Quella volta che Lino Banfi fece la truffa del Rolex falso ai napoletani: «Ero disperato, dovevo mangiare»
Lino Banfi compie domani 88 anni. O meglio, li ha già compiuti visto che è nato il 9 luglio «a casa con la levatrice. Però mi hanno registrato l’11, si usava così. E quindi festeggio due giorni, come i principi». Nell’intervista che rilascia oggi al Corriere della Sera racconta che tra qualche mese diventerà bisnonno: «Mia nipote Virginia, la figlia di Rosanna, aspetta una bambina». Aspetta per il compleanno una telefonata dal Papa: «Perché no? Ci spero. Di sicuro mi scriverà un messaggio. La nostra amicizia, con garbo, sta diventando sempre più stretta. Quando vado a trovarlo è contento, con me si diverte e ne ha bisogno, mica è facile fare il Santo Padre». Con cui si fa delle belle chiacchierate: «Lui mi dà del tu, ma ancora non riesce a chiamarmi solo Lino. Io gli do del lei, del voi, come viene. Un giorno mi piacerebbe potergli dire: “Mio chero Francesco”».
La telefonata di Meloni
Banfi dice di aspettarsi una chiamata anche da Giorgia Meloni: «Magari succedesse, mi farebbe piacere. L’ho vista al Quirinale per la Festa della Repubblica — sa, sono Cavaliere di Gran Croce — e le ho fatto questa battuta: “Presidente, visto che non è andata bene la via della Seta con i cinesi, perché non prova la via del Lino con me?». Poi racconta di una rapina: «Mi è capitato che due rapinatori mi puntassero la pistola alla fronte per rubarmi il Rolex che avevo messo per accompagnare mia nipote a un evento. Avranno visto le foto sui social. E mi aspettavano davanti all’ascensore. “Banfi, dammi l’orologio”. Temevo che volessero salire in casa con la forza ed ho pure pensato di dargli una testata sulla faccia, ma per fortuna se ne sono andati». Ma lui racconta che al tempo di guerra per mangiare ha venduto orologi falsi ai napoletani: «La fame era tanta, ero campione italiano del salto del pasto. Con la compagnia di varietà si lavorava poco, un tizio che conoscevo, lui sì, un truffatore di razza, mi propose di fargli da spalla».

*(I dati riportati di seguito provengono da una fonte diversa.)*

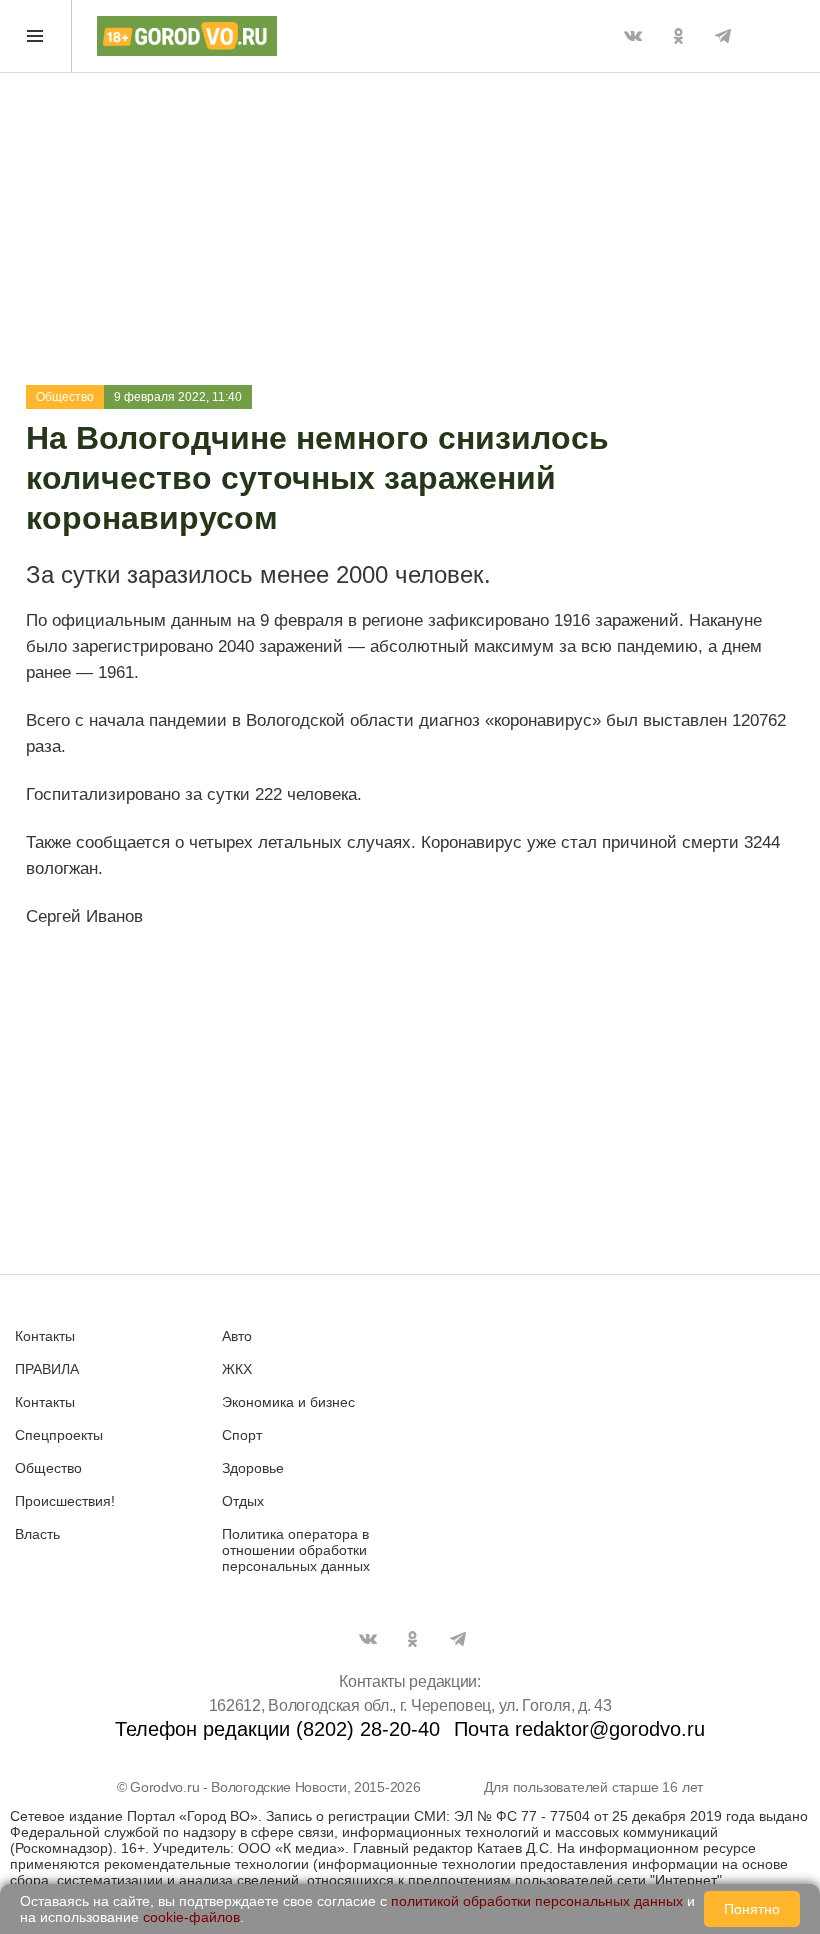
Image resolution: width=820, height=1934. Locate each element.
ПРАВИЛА (47, 1369)
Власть (37, 1534)
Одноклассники (678, 36)
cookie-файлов (191, 1917)
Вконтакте (633, 36)
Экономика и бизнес (288, 1402)
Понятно (752, 1909)
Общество (65, 397)
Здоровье (253, 1468)
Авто (237, 1336)
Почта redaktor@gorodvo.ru (579, 1729)
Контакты (45, 1336)
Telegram (723, 36)
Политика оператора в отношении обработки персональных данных (296, 1550)
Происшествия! (65, 1501)
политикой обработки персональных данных (537, 1901)
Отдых (243, 1501)
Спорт (242, 1435)
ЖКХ (237, 1369)
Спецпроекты (59, 1435)
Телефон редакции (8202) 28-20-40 (277, 1729)
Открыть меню (36, 36)
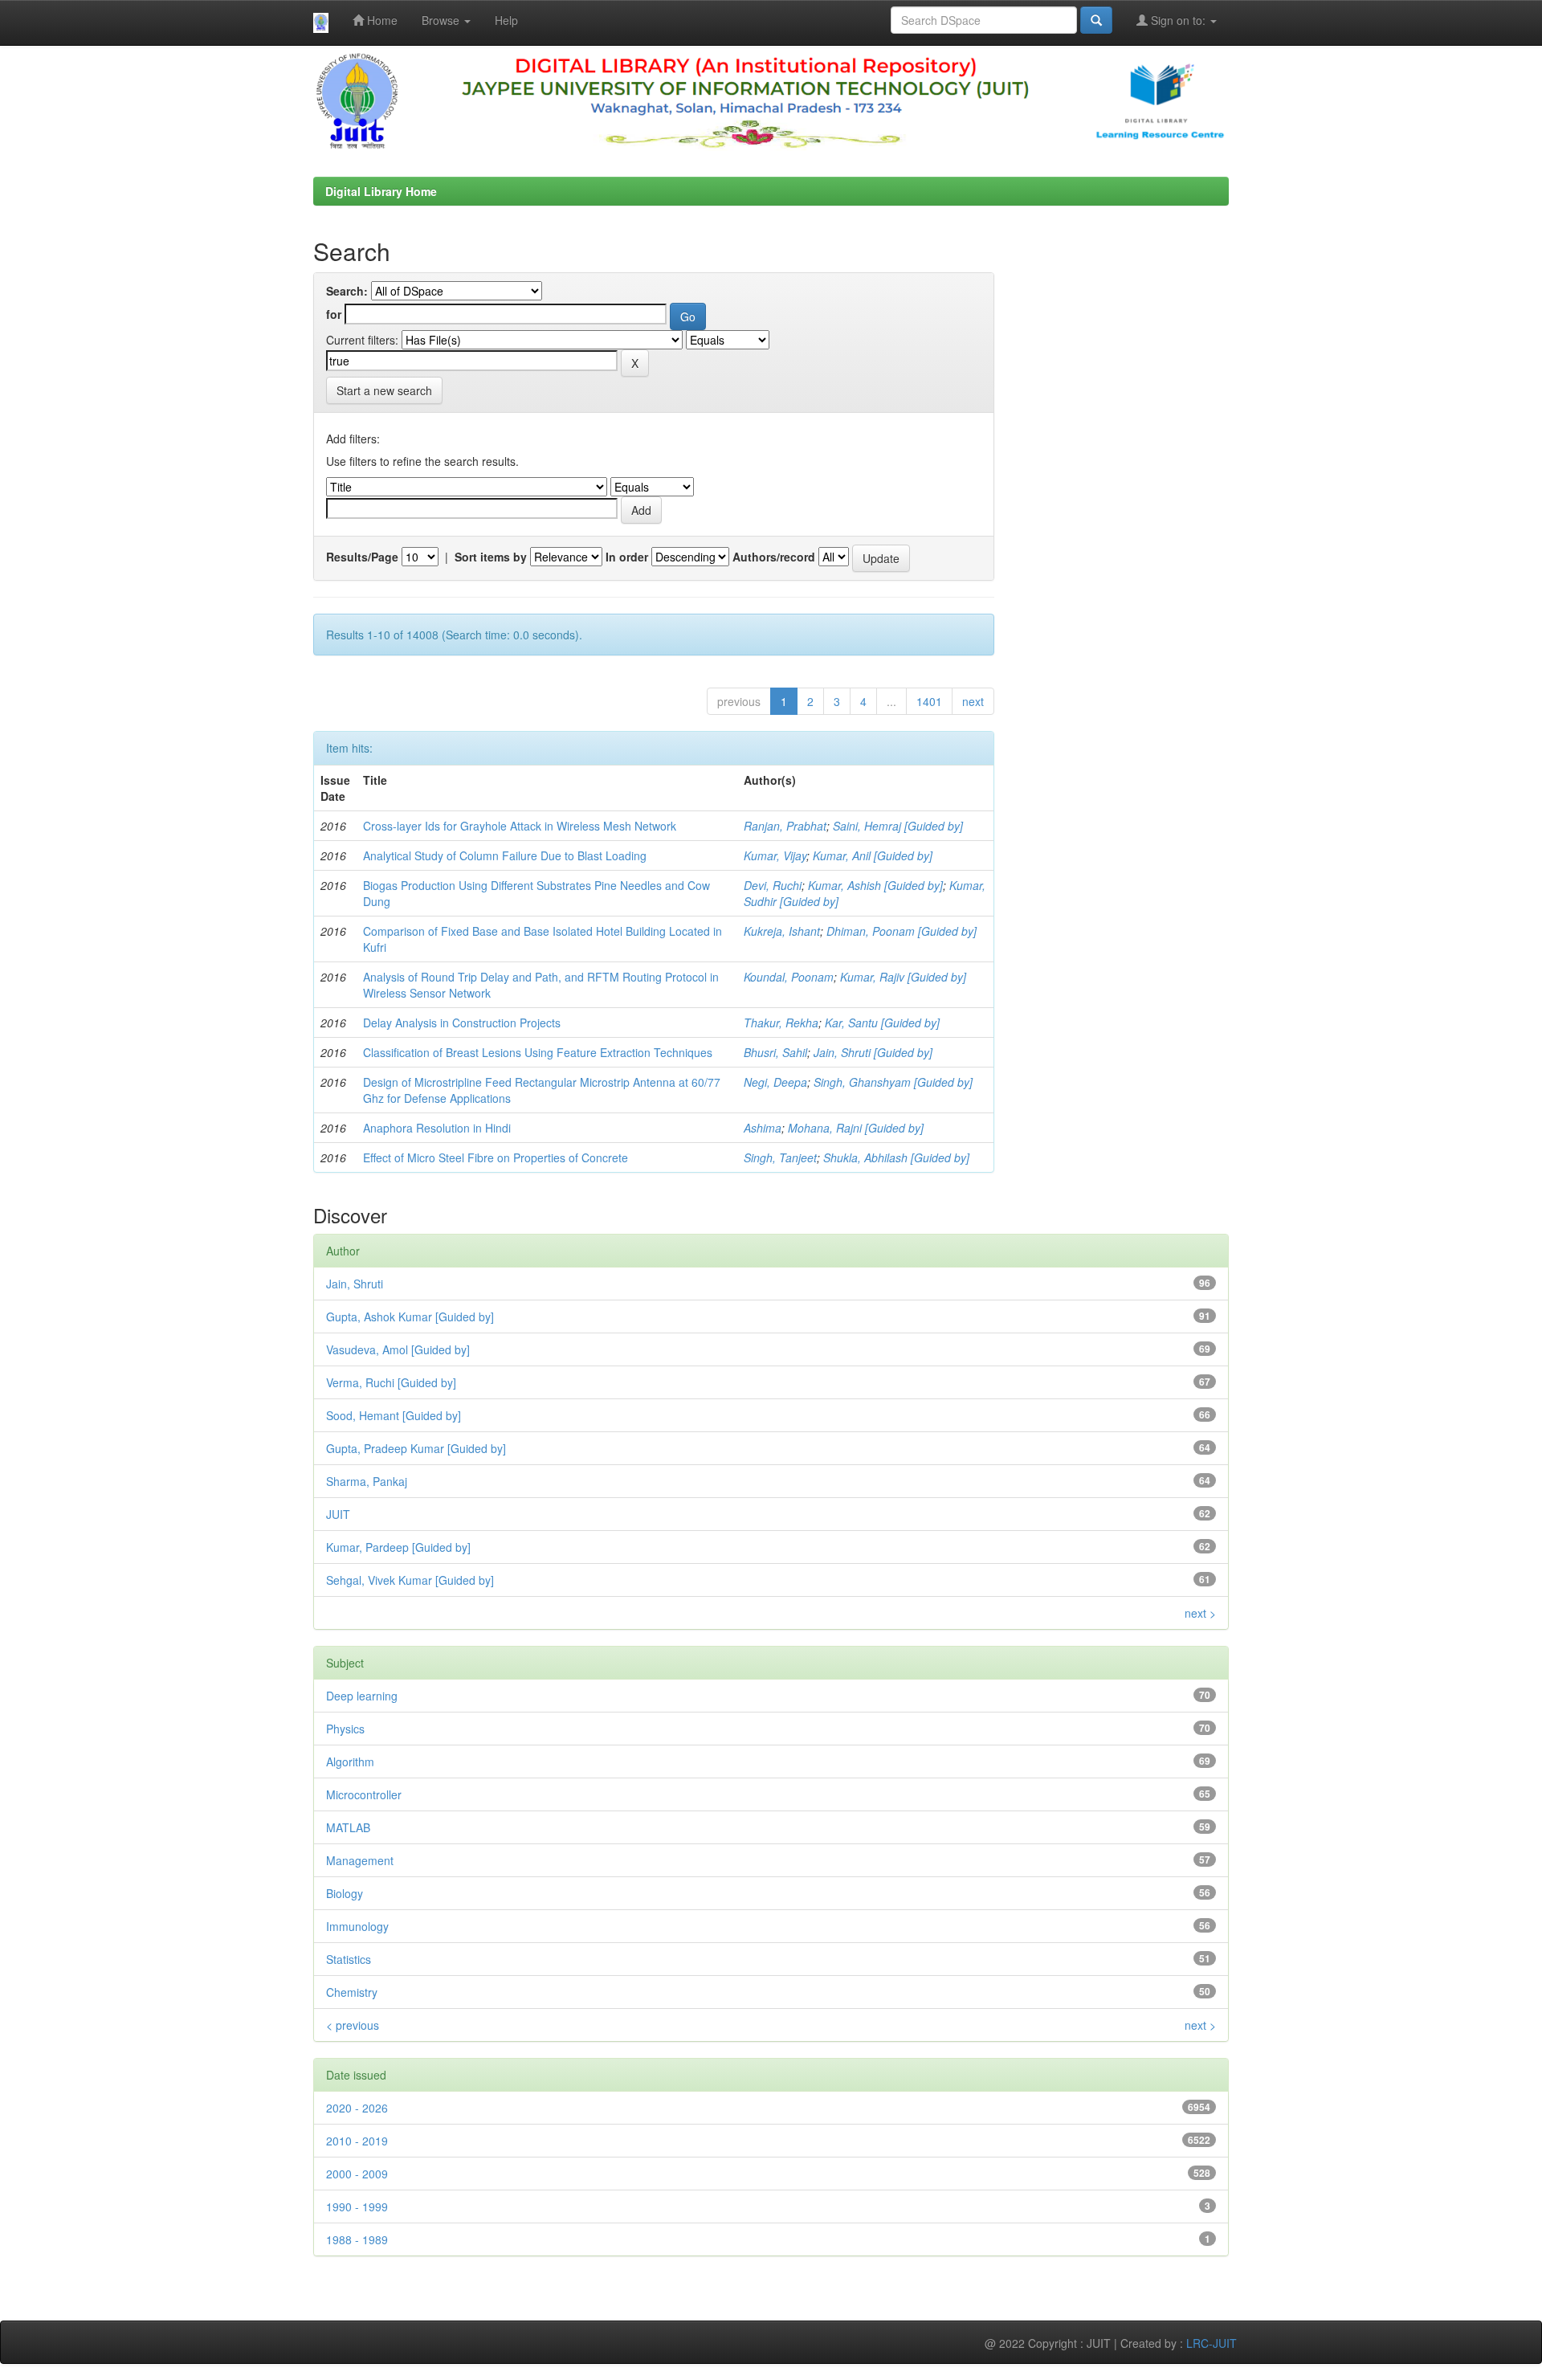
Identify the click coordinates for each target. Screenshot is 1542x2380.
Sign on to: (1178, 20)
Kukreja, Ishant (782, 931)
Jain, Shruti (354, 1284)
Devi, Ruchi (773, 885)
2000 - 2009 (357, 2174)
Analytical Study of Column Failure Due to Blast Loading (505, 855)
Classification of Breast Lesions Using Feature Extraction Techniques (537, 1052)
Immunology (357, 1926)
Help (506, 20)
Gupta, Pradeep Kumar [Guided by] (416, 1448)
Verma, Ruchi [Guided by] (391, 1382)
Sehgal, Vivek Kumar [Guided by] (410, 1580)
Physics (345, 1729)
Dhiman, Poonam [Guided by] (901, 931)
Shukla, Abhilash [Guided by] (896, 1157)
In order (627, 557)
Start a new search (384, 390)
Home (381, 20)
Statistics (348, 1959)
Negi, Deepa (775, 1082)
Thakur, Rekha (781, 1022)
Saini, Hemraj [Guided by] (898, 826)
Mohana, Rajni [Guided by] (856, 1128)
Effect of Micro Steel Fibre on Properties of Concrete (495, 1157)
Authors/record (773, 557)
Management (360, 1860)
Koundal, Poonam (789, 977)
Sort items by (491, 557)
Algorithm (350, 1761)
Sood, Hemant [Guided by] (393, 1415)
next (973, 701)
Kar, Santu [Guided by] (882, 1022)
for (333, 314)
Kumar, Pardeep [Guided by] (398, 1547)
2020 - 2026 (357, 2108)
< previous (352, 2025)
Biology (344, 1893)
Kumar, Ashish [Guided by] (875, 885)
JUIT (338, 1514)
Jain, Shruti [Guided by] (873, 1052)
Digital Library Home (381, 191)
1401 (929, 701)
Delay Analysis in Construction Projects (462, 1022)
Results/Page (362, 557)
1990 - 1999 (357, 2206)
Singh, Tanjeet (780, 1157)
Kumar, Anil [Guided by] (872, 855)
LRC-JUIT (1211, 2343)
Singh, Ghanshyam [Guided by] (893, 1082)
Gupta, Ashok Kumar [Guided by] (410, 1316)
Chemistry (351, 1992)
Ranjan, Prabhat (785, 826)
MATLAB (348, 1827)
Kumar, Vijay (775, 855)
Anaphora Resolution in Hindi (437, 1128)
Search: (347, 291)
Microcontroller (364, 1794)
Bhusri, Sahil (775, 1052)
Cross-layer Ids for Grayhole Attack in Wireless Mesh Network (519, 826)
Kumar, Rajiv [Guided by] (903, 977)
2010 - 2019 (357, 2141)
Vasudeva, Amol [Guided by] (398, 1349)
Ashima (762, 1128)
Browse (442, 20)
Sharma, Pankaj (366, 1481)
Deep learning (362, 1696)
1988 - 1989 (357, 2239)
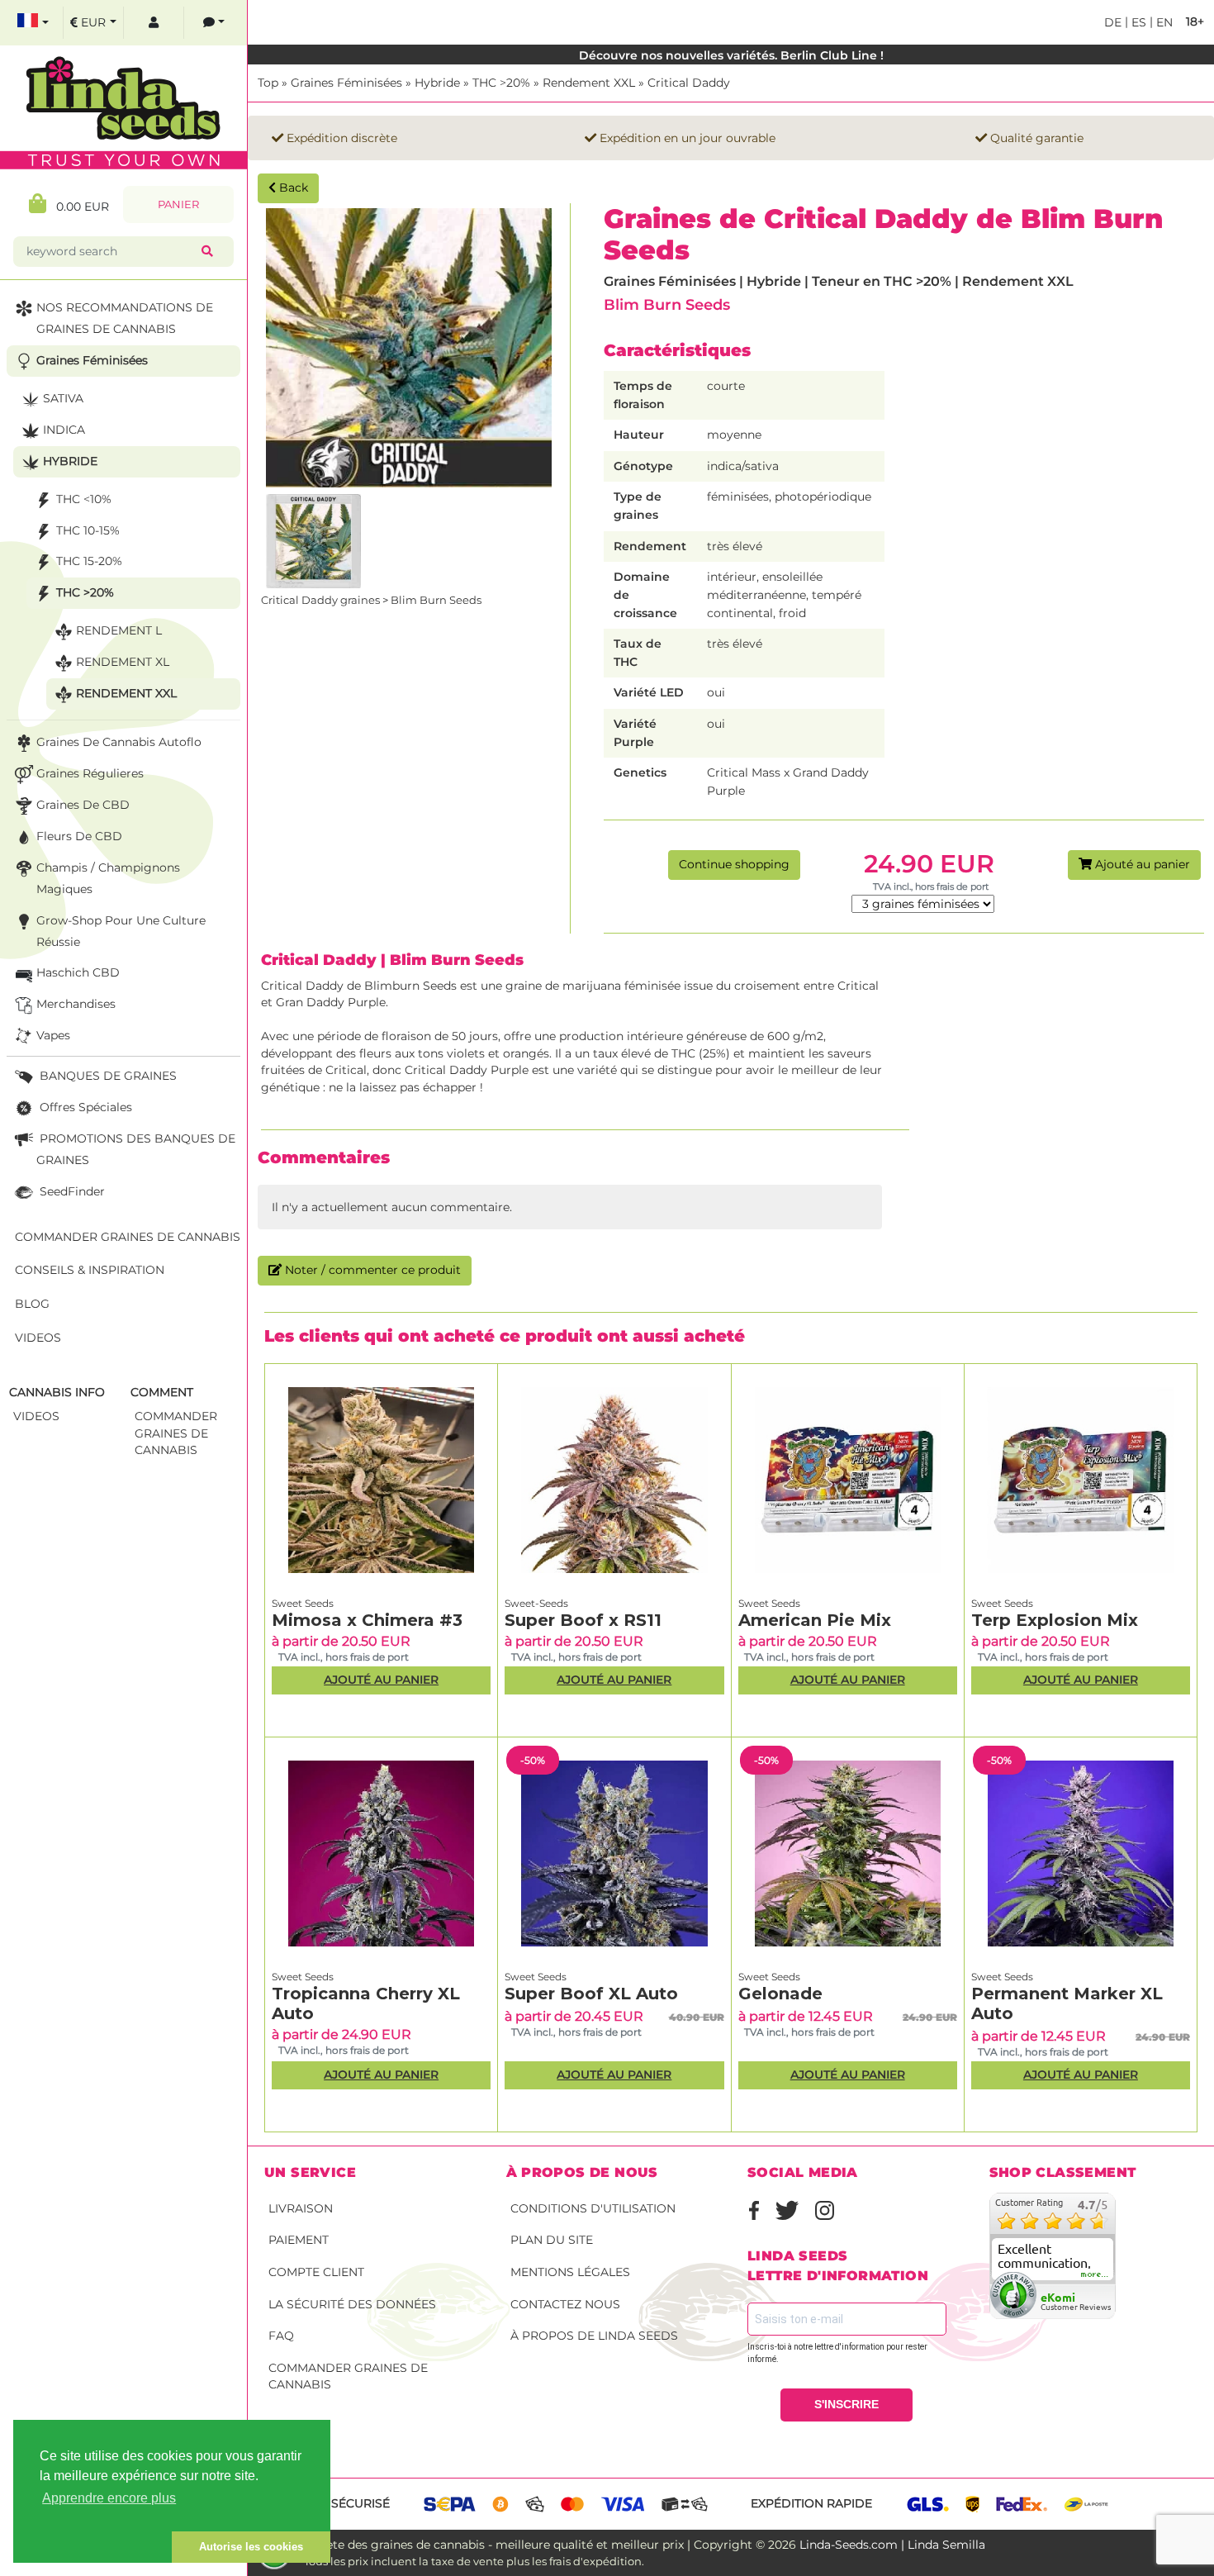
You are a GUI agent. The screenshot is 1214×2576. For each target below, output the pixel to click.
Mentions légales (570, 2272)
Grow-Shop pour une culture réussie (121, 931)
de (1113, 22)
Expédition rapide (811, 2503)
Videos (38, 1337)
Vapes (53, 1035)
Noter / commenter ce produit (371, 1269)
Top (268, 82)
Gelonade (780, 1993)
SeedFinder (70, 1191)
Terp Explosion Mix (1054, 1620)
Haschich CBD (78, 972)
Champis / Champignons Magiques (108, 878)
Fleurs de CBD (79, 836)
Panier (178, 204)
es (1137, 22)
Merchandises (76, 1003)
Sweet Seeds (303, 1603)
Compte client (316, 2272)
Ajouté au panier (1141, 864)
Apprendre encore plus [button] (109, 2498)
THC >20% (501, 82)
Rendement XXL (589, 82)
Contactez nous (565, 2304)
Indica (64, 429)
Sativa (63, 398)
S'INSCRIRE (846, 2404)
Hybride (437, 82)
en (1163, 22)
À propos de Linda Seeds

La truffa dell’orologio ai napoletani
E Banfi acconsentì: «Ci vestimmo da ufficiali della Marina americana. “Ma io non parlo una parola d’inglese”, protestai. E lui: “Non importa. Quando ti faccio segno, tu piangi e ripeti soltanto: I remember my mother (ricordo mia madre)”. Ci siamo messi al centro di Napoli e abbiamo finto che ci avessero rubato il portafoglio. “Dobbiamo tornare alla base, aiutateci”, singhiozzavamo». Il piano era articolato: «E il compare gli proponeva di comprare il mio Rolex per 10, 20 mila lire. Al segnale, scoppiavo a piangere, fingendo di non volermi separare dal ricordo della mia cara mamma. Ma poi cedevo. Ovviamente il Rolex era falso».